Monday, January 27, 2014

But don't tell my heart, my achy breaky heart
I just don't think it'd understand
And if you tell my heart, my achy breaky heart
He might blow up and kill this man...

You can tell your ma I moved to Arkansas
Or you can tell your dog to bite my leg
Or tell your brother Cliff who's fist can tell my lips
He never really liked me anyway

Oh tell your Aunt Louise, tell anything you please
Myself already knows that I'm okay
Oh you can tell my eyes to watch out for my mind
It might be walking out on me today

But don't tell my heart, my achy breaky heart
I just don't think it'd understand
And if you tell my heart, my achy breaky heart
He might blow up and kill this man

The Opening Ceremony of the XXII Olympic Winter Games will happen Friday, February 7, 2014, at 12:14pm ET. The 2014 Grammy's happened just last night and thirty four couples, (same sex and opposite sex) united in a ceremony that has been viewed by some as  intrusive propaganda - an anti-Christian leftist political message inappropriate at an awards event that is suppose to be just about the music. In an age when sexual identity is still such a hotbed for infuriating discussions one may wonder where the whole notion that the personal is political has gone to. So many songs depend upon narratives that call into question traditional notions around love and romance, and yet we still have irate people voicing their opinions when a specific political message shows up in the midst of a lavish first world spectacle that tends to cloak everything in pomp and circumstance, and often shrouds the real life details of living and loving in very troubled times within non-specific, frequently heteronormative scenarios that leave so many sexual and gender possibilities out of the equation. My fakey achey breaky heart bleeds for spectators who cannot see the forest for the grammy nominated trees. For all the tone deaf music loving homophobes out there, get a grip!!!

And how does any of this politicized banter relate to the current piece of musical theatre gracing the stage at Theatre Passe Muraille? The Way Back to Thursday is a tender, at times bleak, always loving account of a gay man's struggle to find his way through all of the intolerance and lack of acceptance in time to share his identity with someone he loves deeply.

Living in a large urban centre can make the innocent and poignant charm of a musical about coming out in a homophobic world where huge political strides forward have been made seem a bit hokey and somewhat naive. And yet seventy-five minutes of non-stop melodic song cycle discourse between a young man and his grandmother ultimately wins one over in Rob Kempson's musical tour de force. 

The song cycle format allows two gifted performers, Kempson himself and Astrid Van Wieren, to tackle the daunting task of taking on a relentless parade of emotion, from childish delight to mature disappointment and discovery.

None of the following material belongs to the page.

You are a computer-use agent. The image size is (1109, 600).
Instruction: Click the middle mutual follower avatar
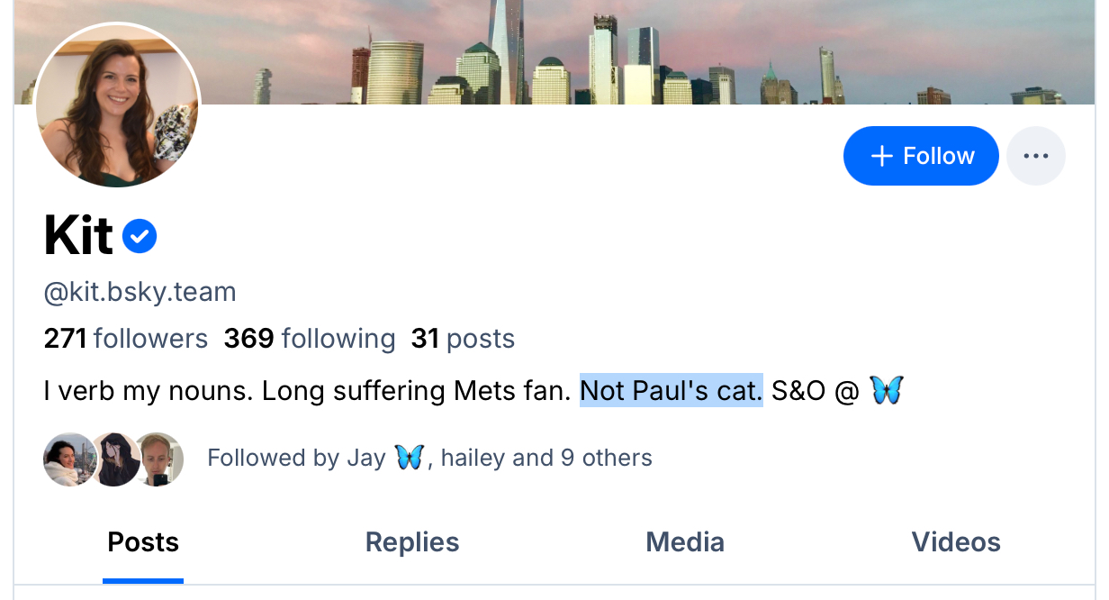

Van Wieren has a powerful and commanding presence as her beautiful voice subtly navigates the array of musical motifs Kempson has created for her to explore. Kempson's physically and emotionally charged performance runs the gamut from frolicking pre-teen to inquiring adult who feels he has to leave the nurturing confines his grandmother provided and move to a large city to discover himself. 

Both performers move effortlessly through a narrative that brings us full circle, and yet the musical direction and the simple set, although effective, may not have given the political and emotional message the strength and power it truly needs. Simplicity can be a strong choice for a complex message, and yet The Way Back to Thursday could fare well through the use of more layered, less citational musical motifs - and a somewhat more developed sense of iconic theatrical gestures such as camp, satire, and even projections that would allow the Hollywood imagery referred to throughout to speak silently - and for itself.  

Rock Hudson plays a small part in a narrative that might have explored his presence further, thereby taking the analogous struggles between grandmother and grandson into more intricate areas. Two forty five minute acts, with an intermission, rather than a single hour and fifteen minute cycle, might begin to support the complexities of this very ambitious, entertaining, and important musical project.

Musical strains reminiscent of fifties pop, moving into more staccato rhythms that cite composers as diverse as Sondheim and musicals as iconic as A Chorus Line, could have been diversified further, giving the stories and the emotions a somewhat more layered rhythmic intensity.

And yet, at the end of the play, on the way back to the thursday night, old movie/filmfests that grandma and grandson once shared, one finds a very simple and moving story that still needs to be told in an era when there are still countless people being made to feel ashamed, even terrified, of their sexual identity. The Sochi Olympics and the Grammy Awards may appear to be very opposite cultural and social events, but they both take us back to, through, and hopefully beyond the horror that homophobia has wrought for decades. The innocent charm of Rob Kempson's musical, the terror of current Putinesque politics, and sixty eight women and men being married at the Grammys last night,  reminds us that there are so many intricate ways in which to view the personal and the political. The Way Back To Thursday promises to become one of many positive vehicles for a universal, much needed message about love.